October 19, 2008
Graphic communication in design and construction is nothing new. It has long included the traditional 2D and 3D drawings found on every jobsite. In an increasingly competitive economy, constructors have even begun to regularly use new tools such as animated slide shows, illustrated word documents, and simple sequence animations to differentiate themselves from the crowd.
In fact, the videos and tutorials included with our books are now used by architecture and construction schools all over the world to illustrate classroom handouts, lectures, websites, and student projects. At the same time, many professional developers and contractors use these learning aids to support their ideas and illustrate their own construction methods and practices.
It’s no secret then that in order to survive we all look for every available tool to quickly communicate complex ideas with our clients, manage risks, plan and document our projects, and clearly explain project methods to a broad community of interests. This might explain some of the interest in the building information models (BIM) that are just beginning to reach the mainstream of the construction industry.
There’s little doubt that this new environment of graphically competitive practices makes 3D construction models even more important for the future. Construction models are piece-based because they are organized so that every part of the model can be easily identified, modified, and reused in another model as a distinct three-dimensional object. These objects are then counted, measured, and categorized so that their data can be used to graphically manage estimates, schedules, and other related projects.

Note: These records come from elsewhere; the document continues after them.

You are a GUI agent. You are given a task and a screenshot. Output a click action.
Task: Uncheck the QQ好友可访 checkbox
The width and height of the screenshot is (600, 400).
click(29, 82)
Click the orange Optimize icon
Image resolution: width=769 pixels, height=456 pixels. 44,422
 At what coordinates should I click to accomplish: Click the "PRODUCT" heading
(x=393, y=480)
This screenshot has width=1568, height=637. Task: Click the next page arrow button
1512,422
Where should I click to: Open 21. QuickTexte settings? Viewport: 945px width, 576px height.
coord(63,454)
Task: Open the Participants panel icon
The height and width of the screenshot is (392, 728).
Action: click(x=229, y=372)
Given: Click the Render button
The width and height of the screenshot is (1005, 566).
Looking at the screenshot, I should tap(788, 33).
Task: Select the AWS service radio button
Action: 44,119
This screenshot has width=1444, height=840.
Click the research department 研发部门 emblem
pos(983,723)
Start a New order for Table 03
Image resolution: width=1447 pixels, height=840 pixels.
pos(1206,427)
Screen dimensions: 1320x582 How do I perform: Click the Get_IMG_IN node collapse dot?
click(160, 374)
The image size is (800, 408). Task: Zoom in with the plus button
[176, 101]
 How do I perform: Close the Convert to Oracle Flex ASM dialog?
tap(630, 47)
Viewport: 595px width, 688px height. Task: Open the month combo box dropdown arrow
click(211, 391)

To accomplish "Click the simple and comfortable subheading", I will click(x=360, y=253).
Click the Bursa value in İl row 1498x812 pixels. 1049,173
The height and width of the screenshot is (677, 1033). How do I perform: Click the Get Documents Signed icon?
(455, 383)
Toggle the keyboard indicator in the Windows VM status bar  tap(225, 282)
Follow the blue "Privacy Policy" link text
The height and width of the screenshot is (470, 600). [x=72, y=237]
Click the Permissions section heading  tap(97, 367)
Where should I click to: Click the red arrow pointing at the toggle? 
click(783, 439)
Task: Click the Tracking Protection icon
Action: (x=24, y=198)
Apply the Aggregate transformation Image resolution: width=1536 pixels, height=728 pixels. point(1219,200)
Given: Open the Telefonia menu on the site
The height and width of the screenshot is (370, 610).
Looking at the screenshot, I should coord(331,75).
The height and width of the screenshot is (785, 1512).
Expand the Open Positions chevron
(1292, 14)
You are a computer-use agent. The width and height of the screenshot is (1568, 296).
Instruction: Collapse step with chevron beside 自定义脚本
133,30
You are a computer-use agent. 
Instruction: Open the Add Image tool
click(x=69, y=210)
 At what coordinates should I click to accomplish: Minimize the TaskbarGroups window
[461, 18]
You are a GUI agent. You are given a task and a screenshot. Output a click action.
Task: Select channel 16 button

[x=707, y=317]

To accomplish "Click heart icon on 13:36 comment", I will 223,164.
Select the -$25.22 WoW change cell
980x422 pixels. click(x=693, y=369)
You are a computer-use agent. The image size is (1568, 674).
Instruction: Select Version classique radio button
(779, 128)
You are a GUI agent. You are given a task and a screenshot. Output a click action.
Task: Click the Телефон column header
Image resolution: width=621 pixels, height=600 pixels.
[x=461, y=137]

Each of our books includes all of the piece-based construction models used to illustrate that book. This means that each book is a three-dimensional library of not only the parts and pieces of the constructions, but also a collection of the furnishings, tools, equipment, and workers used in the virtual model. Readers are therefore free to deconstruct, reconstruct, and visually explore their own ideas whether in a classroom or the real-world. The notion of shared three-dimensional resources in a virtual model is one of the underlying goals of our books.